A vida das duas meninas não é ainda separada da natureza. Não existe uma diferença essencial entre elas e tudo aquilo a seu redor, e é por isso que no dia seguinte, quando Satsuki vai para a escola e deixa Mei em casa, a pequenina, em caminhando por aqui e por lá acaba encontrando o lugar secreto de um tipo de coelho azul, enorme, que é despertado de seu sono pela menina apenas para cair nele de novo, junto com ela (o momento da descoberta é bastante parecido com aquele em que Alice, de Alice no País das Maravilhas, entra no tal país; Mei também segue um coelhinho brando até cair em um buraco). Mei acorda mais tarde no jardim de casa, alegando ter encontrado um "totoro"; na verdade, a menina, que é ainda muito nova para saber falar direito, erra a pronúncia de tororu, trasgo ou troll em japonês. Longe de rir da menina ou tentar lhe dissuadir de que foi isso mesmo que se passou, o pai dela acredita em sua história. Alguns dias mais tarde, por causa de uma chuva forte, as duas garotinhas resolvem ir esperar por seu pai no ponto de ônibus, que fica longe de sua casa; a hora de ele chegar passa e as meninas começam a ficar apreensivas; e eis que então chega Totoro, pára a seu lado e entra em um gato sorridente como o gato de Cheshire em formato de ônibus que passa em seguida – alguns segundos antes do ônibus de seu pai.

Totoro é quase um desses bichos fofinhos que costumamos ver em filmes japoneses, daquele tipo que eles chamam de kawai. Digo quase porque, em vez de humanizá-lo, o que o tornaria mais adorável, Miyasaki opta por deixá-lo em estado bruto, por assim dizer, como bicho mesmo; ele não possui nenhum sentimento humano, é antes um animal e se comporta assim. O fato de se afeiçoar às meninas não lhe muda em nada o comportamento; e é por isso que às vezes o seu sorriso pode ser assustador. Um outro dia, aparece à noite para Satsuki e Mei e, junto com seus "ajudantes", dois coelhinhos mínimos, executam, todos, um tipo de ritual em frente a um canteiro que elas haviam plantado mas que não florescia de jeito nenhum. Nasce, na mesma hora, uma árvore enorme e todos eles voam lá para cima, onde ficam a cantar junto com Tororo; no dia seguinte, não há árvore nenhuma lá, mas pequenos brotos surgiram da terra.

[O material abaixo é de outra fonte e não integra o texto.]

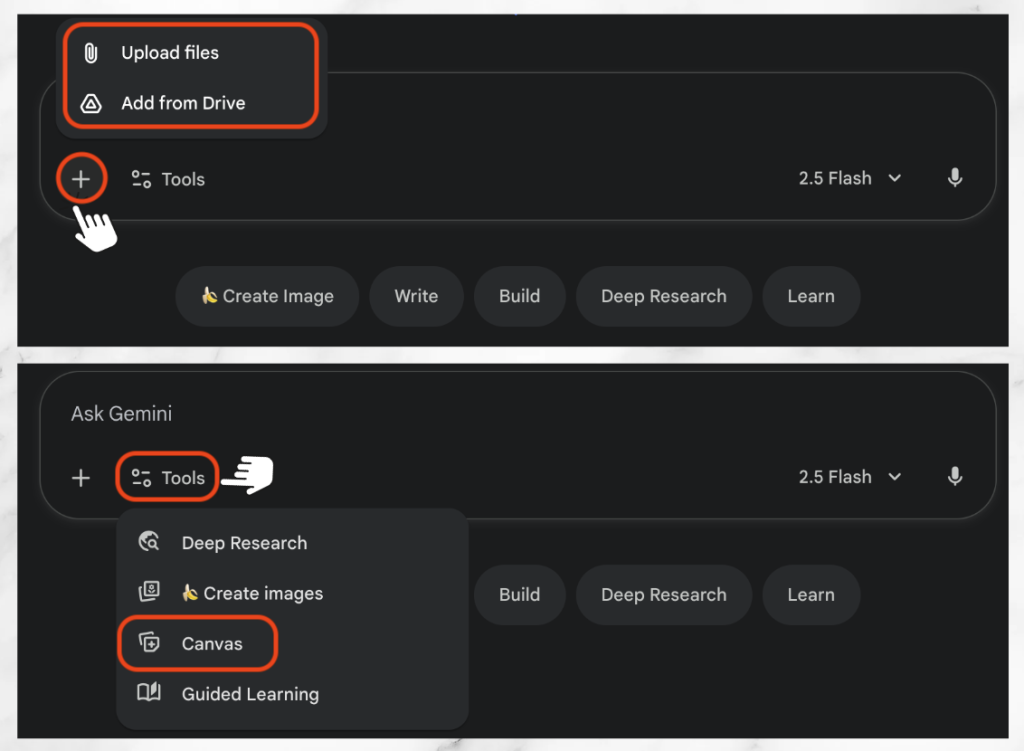
Task: Select Add from Drive in the popup menu
Action: point(183,103)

Não há conflitos em Meu amigo Totoro, as meninas e seu pai vivem em harmonia com a natureza e uns com os outros. Se há algo perto de um conflito, esse acontece quando Mei, sabendo que sua mãe não poderá vir para casa na data combinada, com medo de uma piora no estado dela, sai correndo e se perde no caminho. É então que Totoro aparece, pela última vez no filme, para ajudar as meninas.

Muitas críticas, todas americanas, reprovaram o fato de não haver nenhum tipo de confronto e diziam mesmo que perto dos filmes da Disney, de animação frenética, este de Miyasaki não era nada. Estavam todos enganados, pois a grandeza de ...Totoro está justamente nas situações prosaicas que ele apresenta e na maneira lírica como trata delas. A delicadeza com que Miyasaki trata a infância e os sentimentos com ela relacionados é algo entre o melancólico e o feliz, capaz de emocionar tanto crianças como adultos, razão pela qual Meu amigo Totoro possa ser mesmo considerado o ponto alto na carreira do realizador.